● **Work to complete**
Your copy should hold only the lines from the one with "E-ticaret (168, 2430)" to the one with "プロフィール (94, 541)", both included, each exactly as it stands below, with no pictures.

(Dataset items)

++++++++++

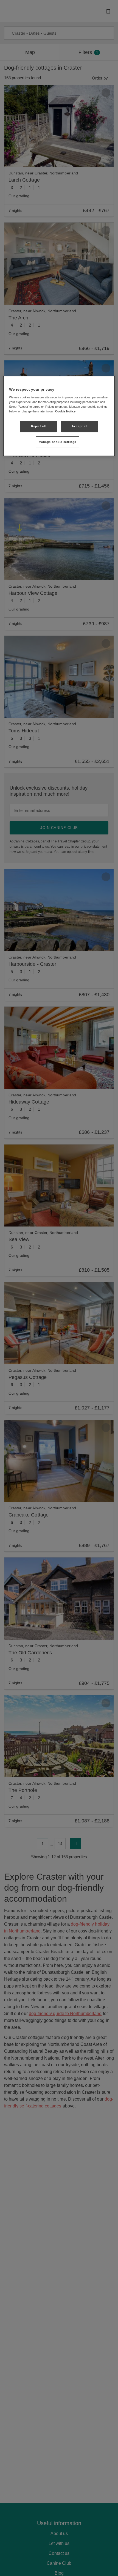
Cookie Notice (65, 411)
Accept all (80, 426)
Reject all (38, 426)
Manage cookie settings (58, 442)
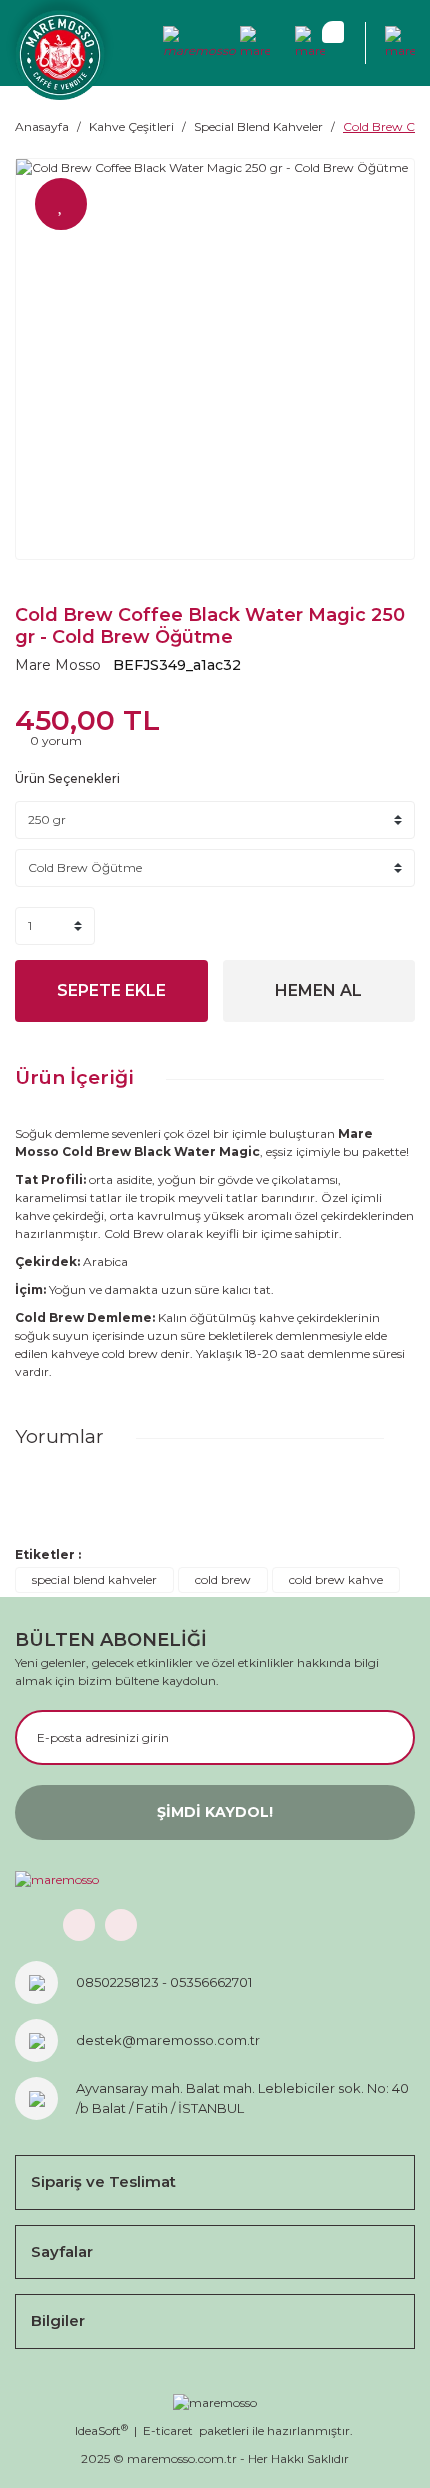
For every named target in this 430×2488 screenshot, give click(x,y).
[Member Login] (200, 43)
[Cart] (310, 43)
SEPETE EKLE (111, 990)
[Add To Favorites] (61, 204)
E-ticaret (168, 2430)
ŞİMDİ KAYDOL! (215, 1812)
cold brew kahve (336, 1579)
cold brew (223, 1579)
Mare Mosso (58, 665)
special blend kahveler (94, 1579)
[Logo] (60, 55)
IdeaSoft (101, 2430)
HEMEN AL (318, 990)
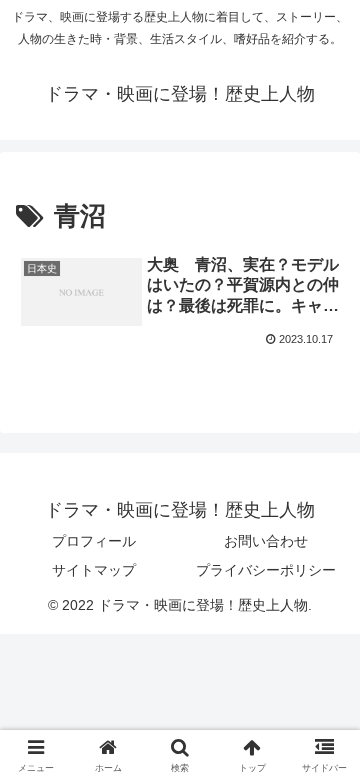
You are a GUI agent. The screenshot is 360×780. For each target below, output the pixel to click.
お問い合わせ (266, 541)
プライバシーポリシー (266, 570)
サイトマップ (94, 570)
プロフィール (94, 541)
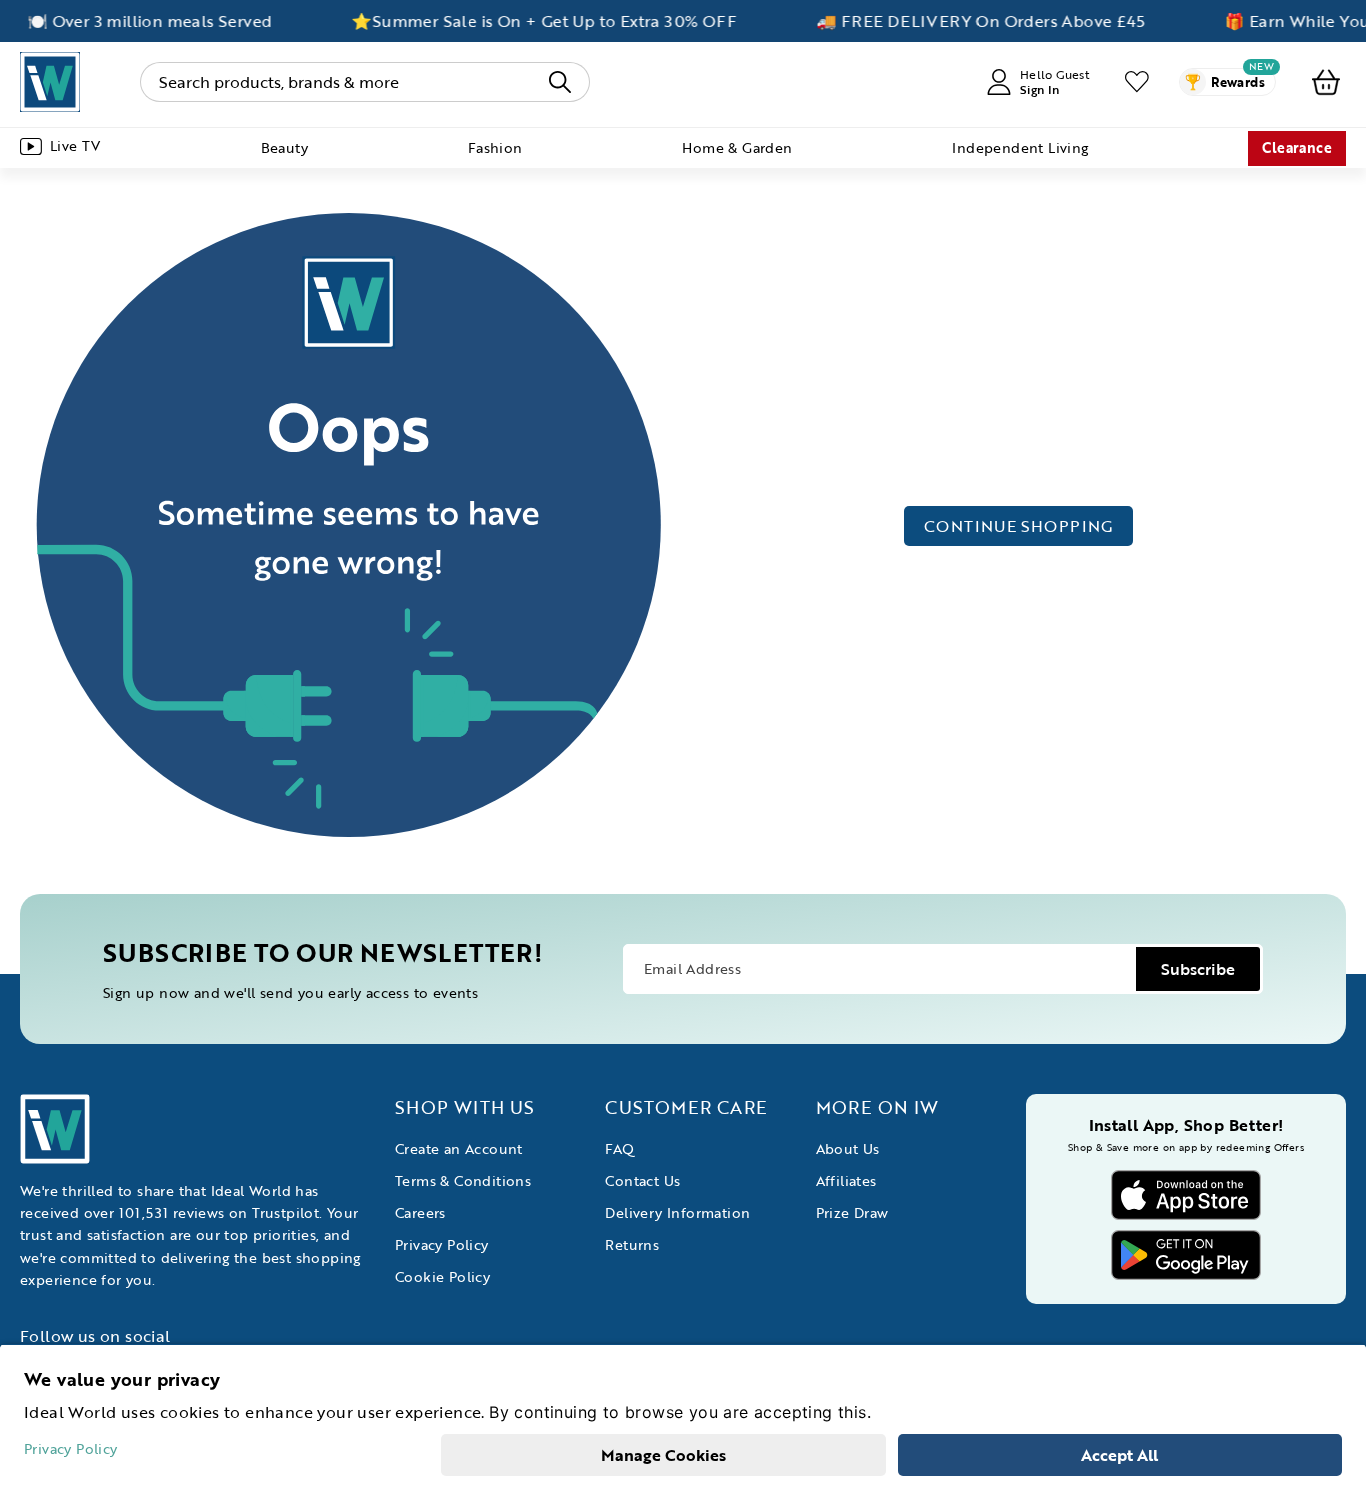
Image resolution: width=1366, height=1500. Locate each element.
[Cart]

++++++++++

● **Solved exercise**
E-ticaret (168, 2430)
ŞİMDİ KAYDOL! (215, 1812)
cold brew kahve (336, 1579)
cold brew (223, 1579)
Mare Mosso (58, 665)
special blend kahveler (94, 1579)
[Logo] (60, 55)
IdeaSoft (101, 2430)
HEMEN AL (318, 990)
You are a GUI agent. The screenshot is 360×780. For each target below, output the pixel to click.
お問い合わせ (266, 541)
プライバシーポリシー (266, 570)
サイトマップ (94, 570)
プロフィール (94, 541)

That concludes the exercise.